Is CVE-2026-7664 actively exploited?

No confirmed active exploitation of CVE-2026-7664 has been reported, but organizations should still patch proactively.

How to fix CVE-2026-7664?

1. PATCH: Upgrade Langflow OSS beyond version 1.8.4 immediately per IBM advisory https://www.ibm.com/support/pages/node/7277243 — confirm the specific patched version with IBM before deploying. 2. ISOLATE: If patching is not immediately possible, restrict the Streamable MCP transport endpoint (typically /api/v1/mcp or similar path) behind authentication middleware, a reverse proxy requiring valid credentials, or a network perimeter control (VPN, firewall allowlist). 3. DETECT: Audit web server access logs for unauthenticated requests to MCP transport paths — flag any requests without Authorization headers hitting /mcp endpoints, especially from external IPs. Alert on anomalous MCP operation volumes. 4. AUDIT EXPOSURE WINDOW: Treat any Langflow deployment that was internet-accessible during the vulnerable period as fully compromised — review what MCP operations were executed and which resources were accessed. 5. ROTATE CREDENTIALS: Rotate all API keys, database credentials, and secrets referenced in Langflow MCP project configurations, as these must be assumed exfiltrated.

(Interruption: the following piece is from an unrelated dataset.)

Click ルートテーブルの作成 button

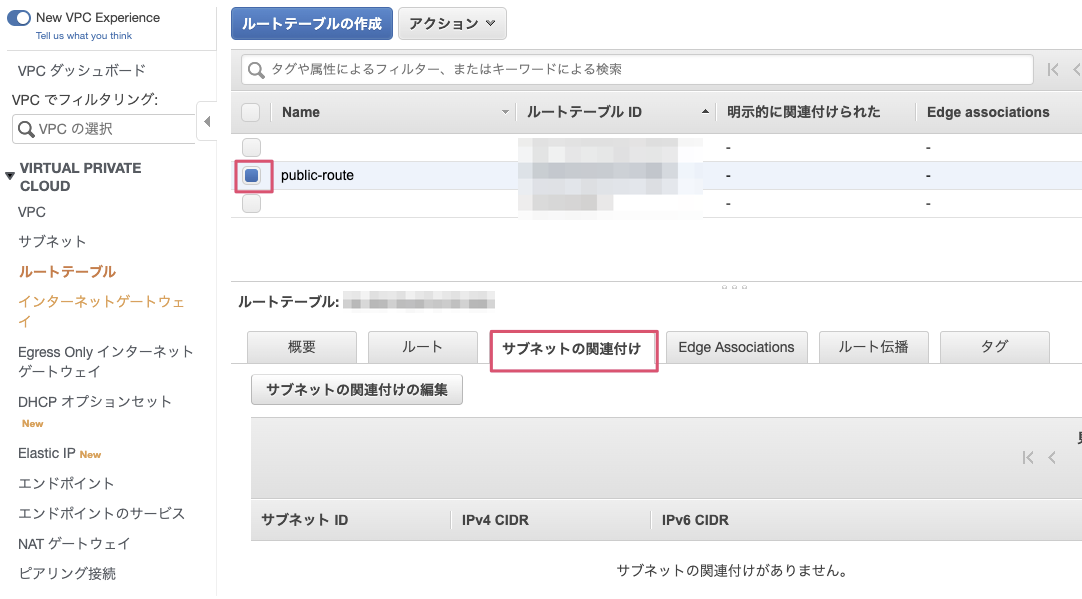[x=311, y=24]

What systems are affected by CVE-2026-7664?

This vulnerability affects the following AI/ML architecture patterns: Agent frameworks, LLM orchestration pipelines, MCP-connected tool servers, RAG pipelines, Agentic workflows with external tool access.

What is the CVSS score for CVE-2026-7664?

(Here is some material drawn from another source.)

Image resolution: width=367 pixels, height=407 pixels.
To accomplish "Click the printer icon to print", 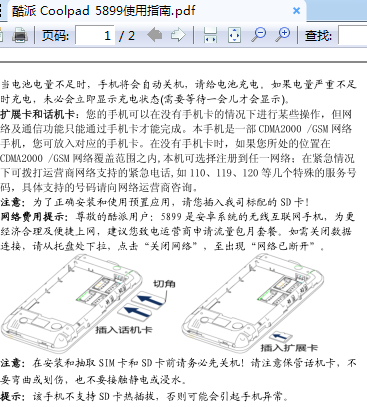I will [x=20, y=35].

CVE-2026-7664 has a CVSS v3.1 base score of 9.8 (CRITICAL).

What is the AI security impact?

Affected AI Architectures

Agent frameworksLLM orchestration pipelinesMCP-connected tool serversRAG pipelinesAgentic workflows with external tool access

MITRE ATLAS Techniques

AML.T0049 Exploit Public-Facing Application

AML.T0053 AI Agent Tool Invocation

AML.T0084 Discover AI Agent Configuration

AML.T0085 Data from AI Services

AML.T0086 Exfiltration via AI Agent Tool Invocation

Compliance Controls Affected

EU AI Act: Article 15

ISO 42001: 6.1.2

NIST AI RMF: GOVERN 1.1

OWASP LLM Top 10: LLM06

What are the technical details?

Original Advisory

IBM Langflow OSS 1.0.0 through 1.8.4 could allow unauthenticated attackers to access protected MCP project resources and execute MCP operations due to improper authorization enforcement in the Streamable MCP transport endpoint.

Exploitation Scenario

An adversary scans internet-facing hosts for Langflow instances on default ports (7860/TCP or behind common reverse proxies). Upon identifying a target running a vulnerable version, they send unauthenticated HTTP POST requests directly to the Streamable MCP transport endpoint. With authorization enforcement absent, the server returns MCP project resource listings — exposing tool definitions, connected endpoints, data source configurations, and stored secrets. The attacker then issues MCP operation commands to invoke available tools: querying connected databases, executing code via code interpreter tools, reading files from connected storage, or calling external APIs using harvested credentials. In an enterprise agentic deployment, this single unauthenticated endpoint provides a pivot point to every system the Langflow agent has tool access to, enabling full lateral movement without ever needing to compromise the underlying host directly.

Weaknesses (CWE)

CWE-287 Improper Authentication Primary CWE-287 Improper Authentication

CWE-287 — Improper Authentication: When an actor claims to have a given identity, the product does not prove or insufficiently proves that the claim is correct.